** Exercise materials follows **

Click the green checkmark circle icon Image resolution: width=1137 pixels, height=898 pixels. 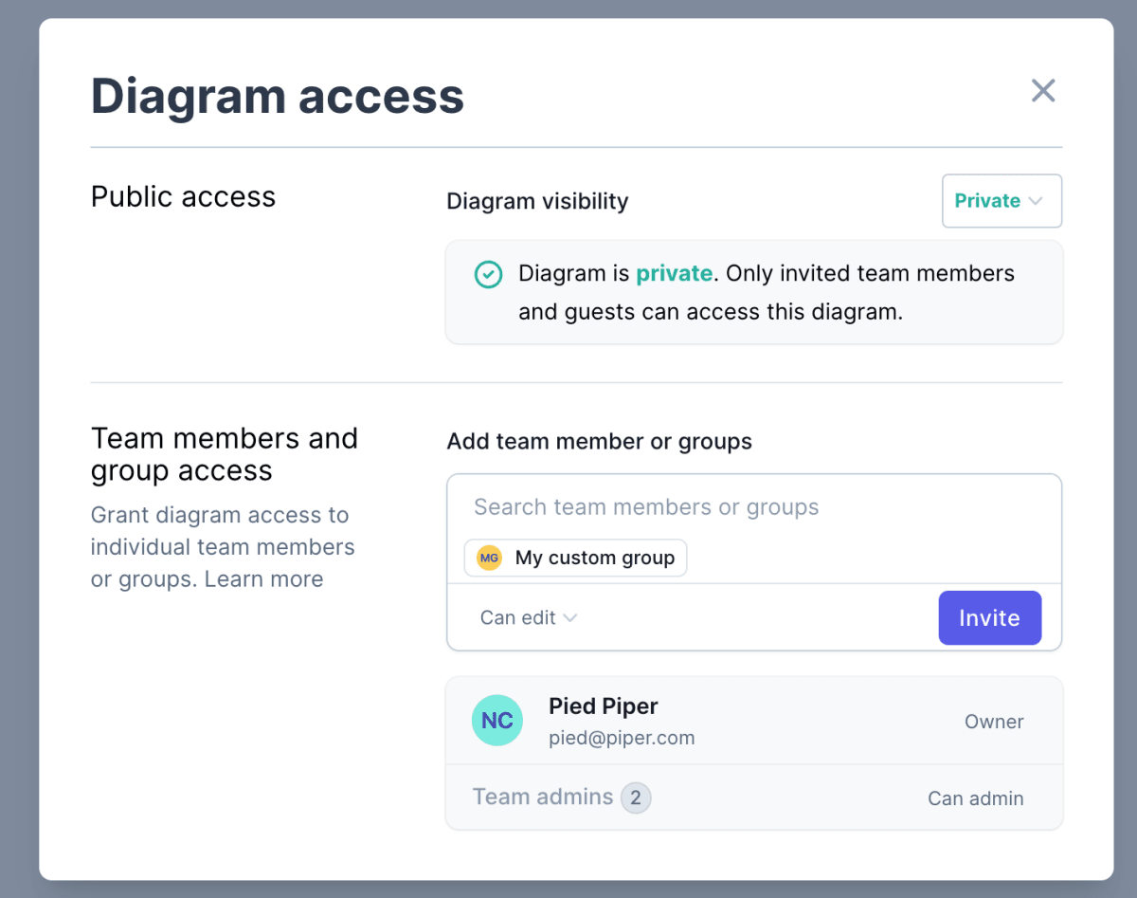tap(488, 275)
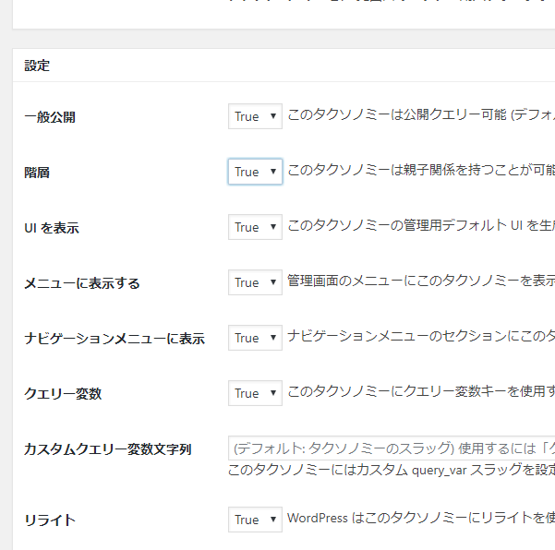Click the 一般公開 field label
This screenshot has width=555, height=550.
click(50, 117)
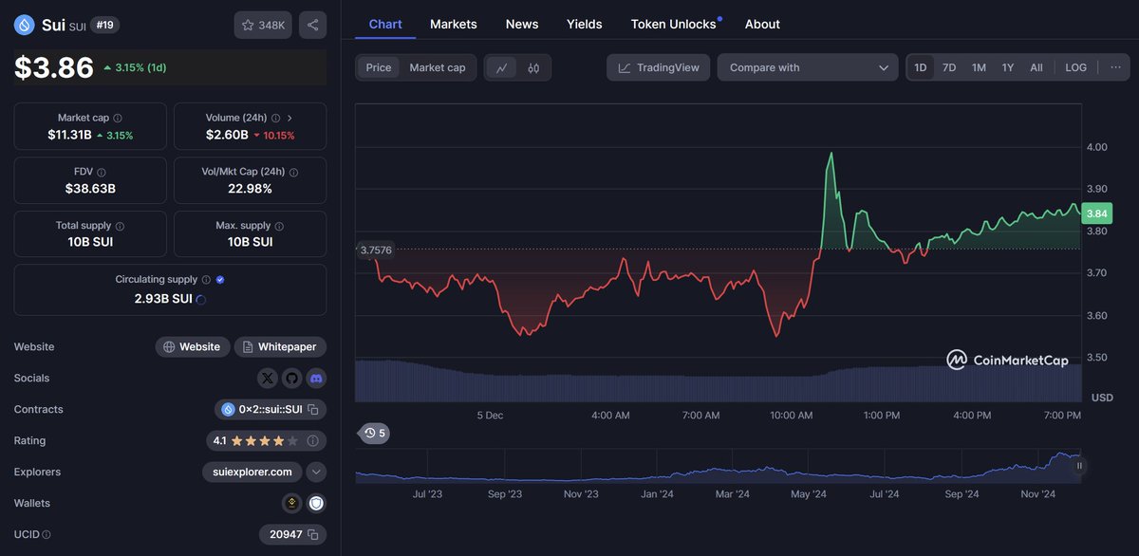Click the GitHub social icon

click(291, 378)
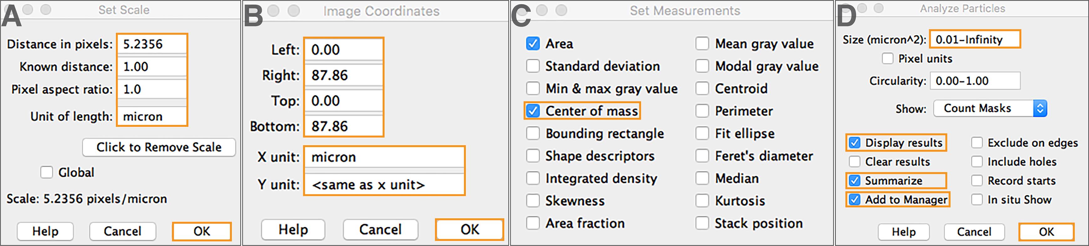Click the Distance in pixels field

tap(152, 44)
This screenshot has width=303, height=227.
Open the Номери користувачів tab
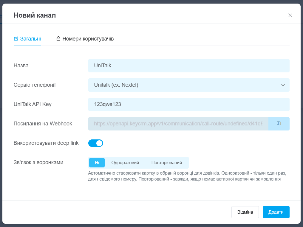[88, 39]

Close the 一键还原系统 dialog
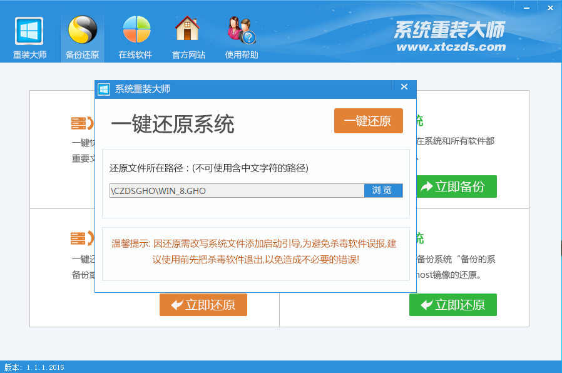[x=404, y=87]
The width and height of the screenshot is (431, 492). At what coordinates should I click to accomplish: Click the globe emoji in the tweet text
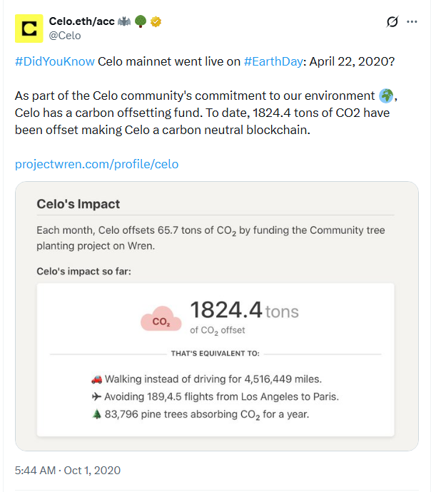click(387, 96)
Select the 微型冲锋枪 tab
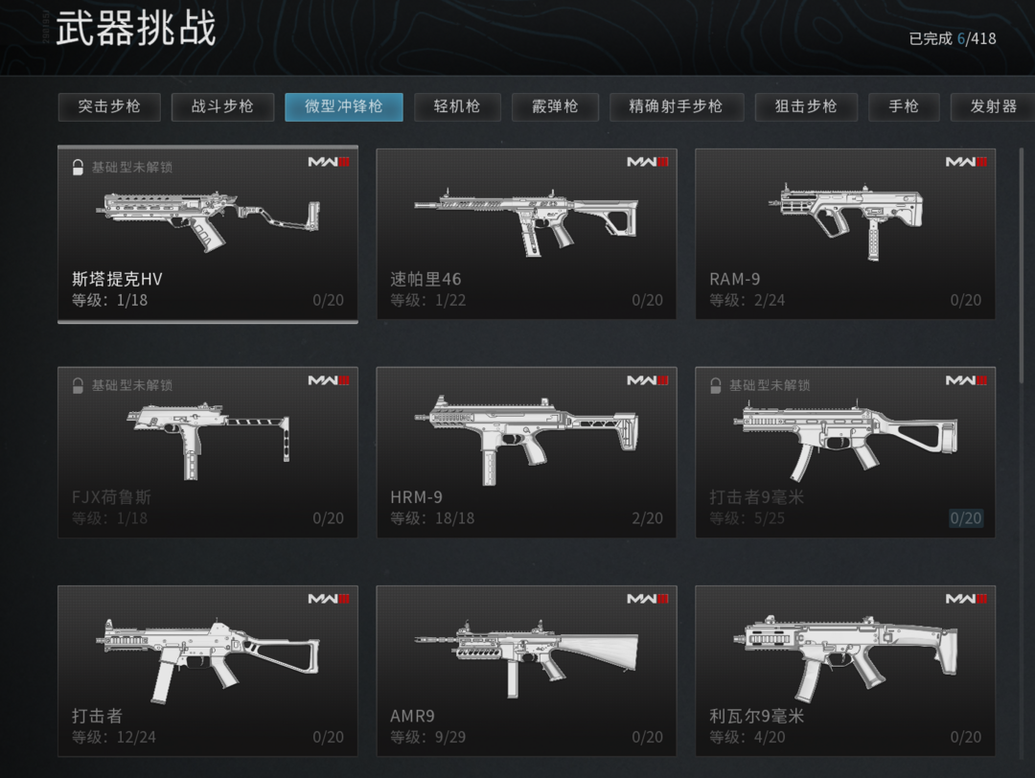Screen dimensions: 1035x778 click(344, 107)
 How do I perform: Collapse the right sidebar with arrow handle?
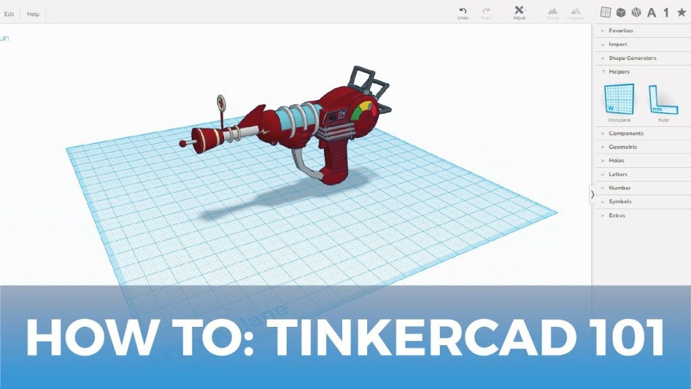(x=592, y=195)

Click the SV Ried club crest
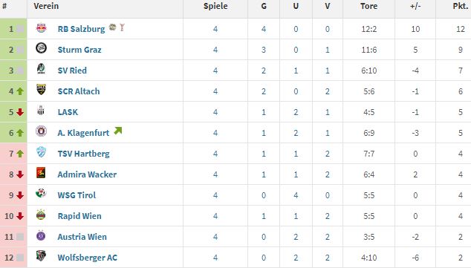(41, 69)
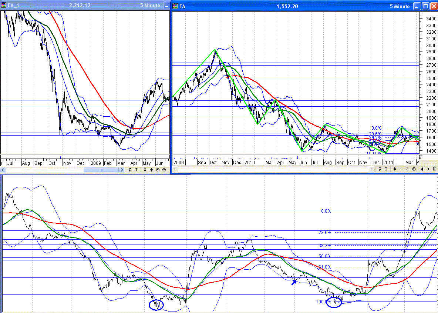
Task: Zoom in on the ΓΔ 1,552.20 chart
Action: pyautogui.click(x=414, y=169)
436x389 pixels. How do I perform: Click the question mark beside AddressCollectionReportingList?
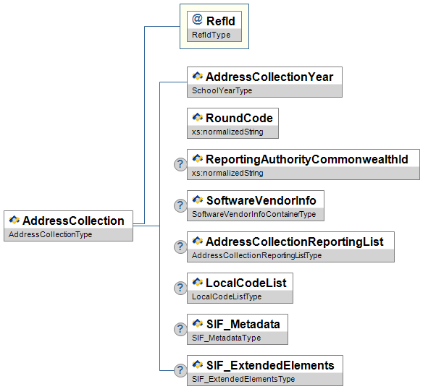[x=180, y=247]
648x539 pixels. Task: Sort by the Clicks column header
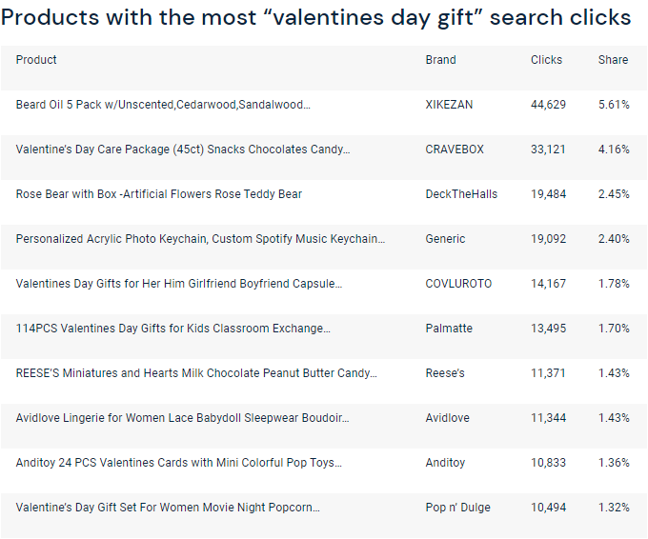[x=546, y=60]
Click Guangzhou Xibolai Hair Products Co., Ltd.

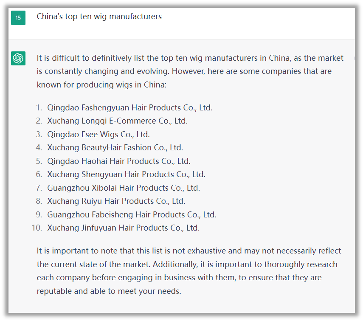point(123,188)
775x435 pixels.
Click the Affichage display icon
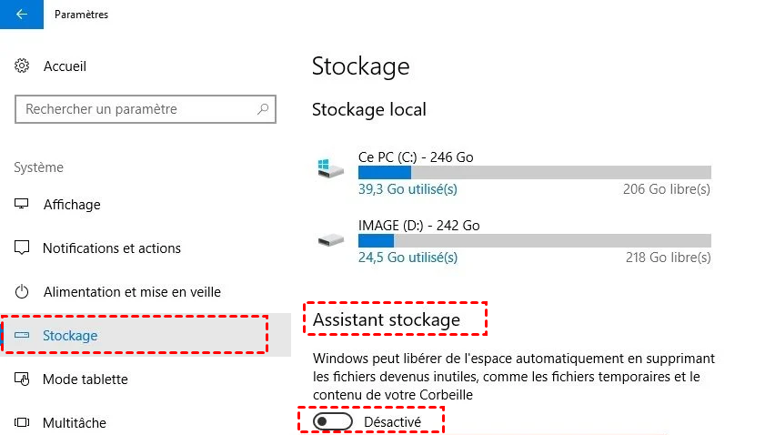coord(23,205)
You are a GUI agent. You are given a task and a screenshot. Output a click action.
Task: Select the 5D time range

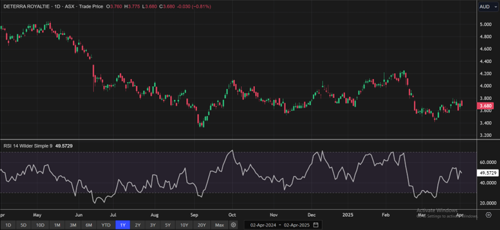click(x=23, y=225)
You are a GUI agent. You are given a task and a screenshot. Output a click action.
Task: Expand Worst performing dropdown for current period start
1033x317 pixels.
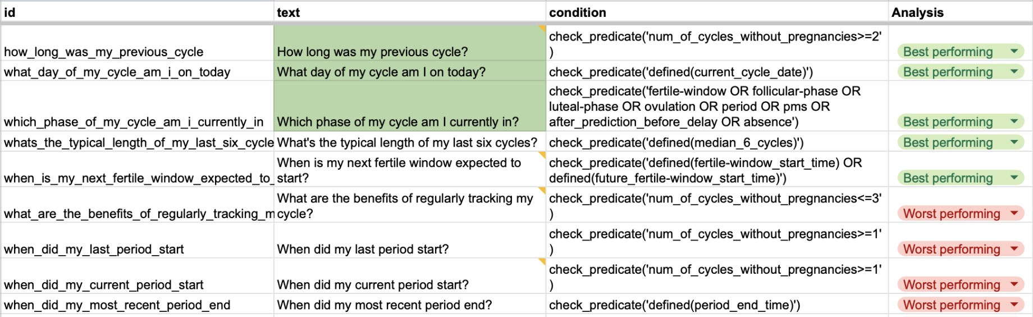1014,285
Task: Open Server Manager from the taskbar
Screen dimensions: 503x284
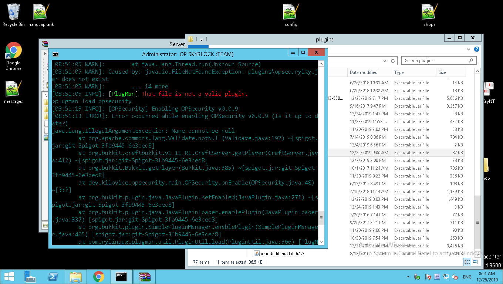Action: click(x=30, y=277)
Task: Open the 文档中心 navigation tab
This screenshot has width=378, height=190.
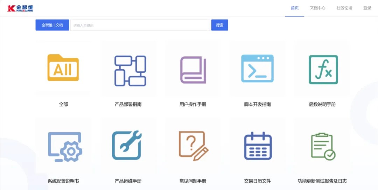Action: click(x=317, y=8)
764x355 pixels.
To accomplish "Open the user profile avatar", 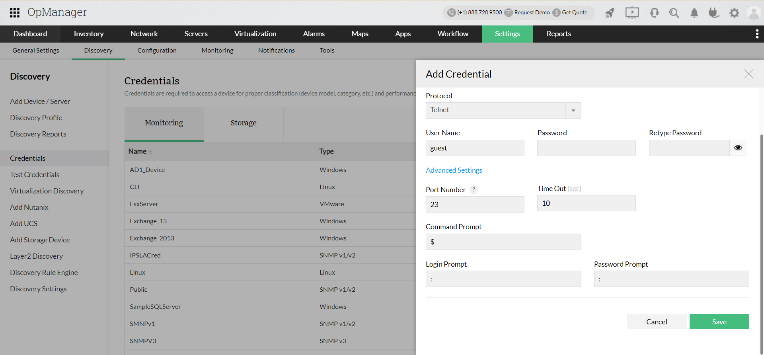I will (754, 13).
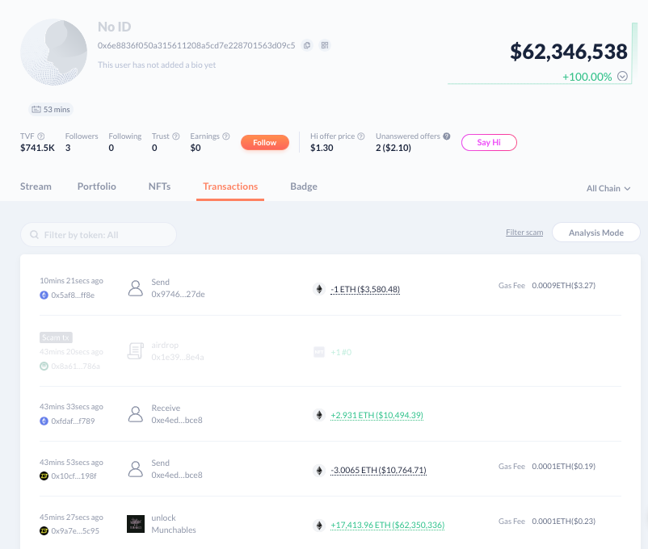
Task: Open the All Chain dropdown
Action: coord(608,188)
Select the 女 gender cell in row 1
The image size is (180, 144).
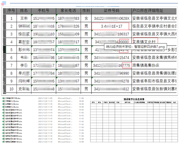(x=86, y=18)
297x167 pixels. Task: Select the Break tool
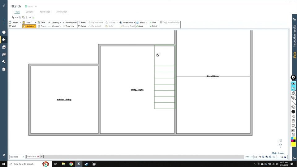tap(82, 23)
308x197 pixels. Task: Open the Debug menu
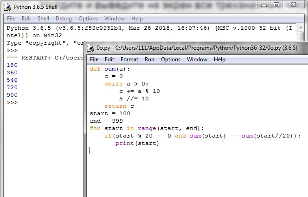coord(64,19)
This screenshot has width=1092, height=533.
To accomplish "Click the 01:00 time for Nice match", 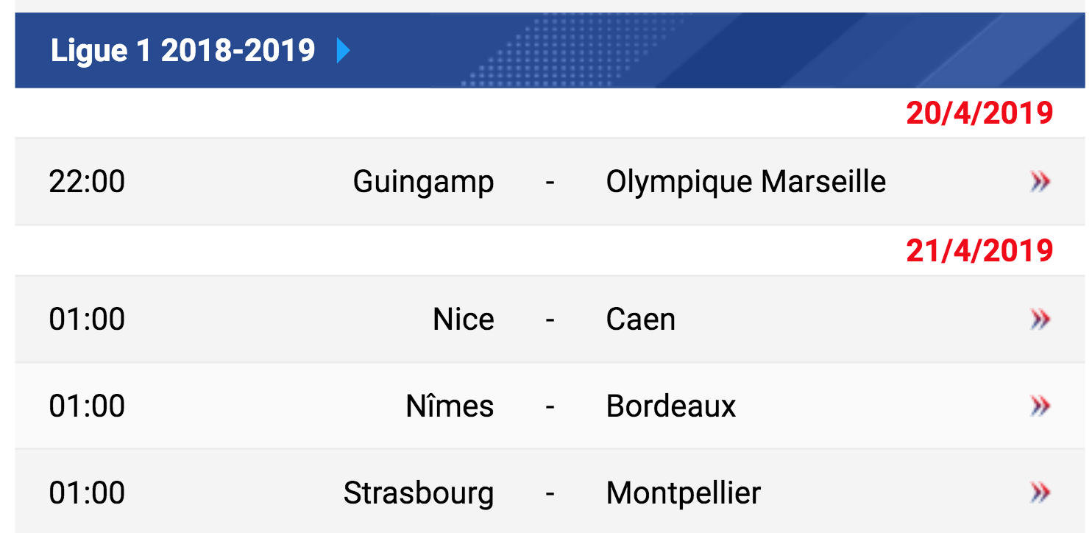I will click(87, 320).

** End of Exercise materials **

## Work request
Pictures excluded, transcribe the listing above exactly from the line with "How do I perform: Collapse" through the line with "764x355 pixels.", and no further.

## Exercise output
 How do I perform: Collapse the right sidebar with arrow handle?
(x=592, y=195)

Click the SV Ried club crest
(41, 69)
Task: Zoom in on the ΓΔ 1,552.20 chart
Action: pyautogui.click(x=414, y=169)
436x389 pixels. How do I perform: Click the question mark beside AddressCollectionReportingList?
[x=180, y=247]
648x539 pixels. Task: Sort by the Clicks column header
[x=546, y=60]
Click Guangzhou Xibolai Hair Products Co., Ltd.

point(123,188)
775x435 pixels.
Click the Affichage display icon
coord(23,205)
You are a GUI agent. You are given a task and a screenshot. Output a click action.
Task: Select the 5D time range

click(x=23, y=225)
You are a GUI agent. You are given a task and a screenshot. Output a click action.
Task: Expand Worst performing dropdown for current period start
1033x317 pixels.
1014,285
Task: Open Server Manager from the taskbar
Screen dimensions: 503x284
Action: click(x=30, y=277)
Task: Open the 文档中心 navigation tab
This screenshot has width=378, height=190.
Action: click(x=317, y=8)
764x355 pixels.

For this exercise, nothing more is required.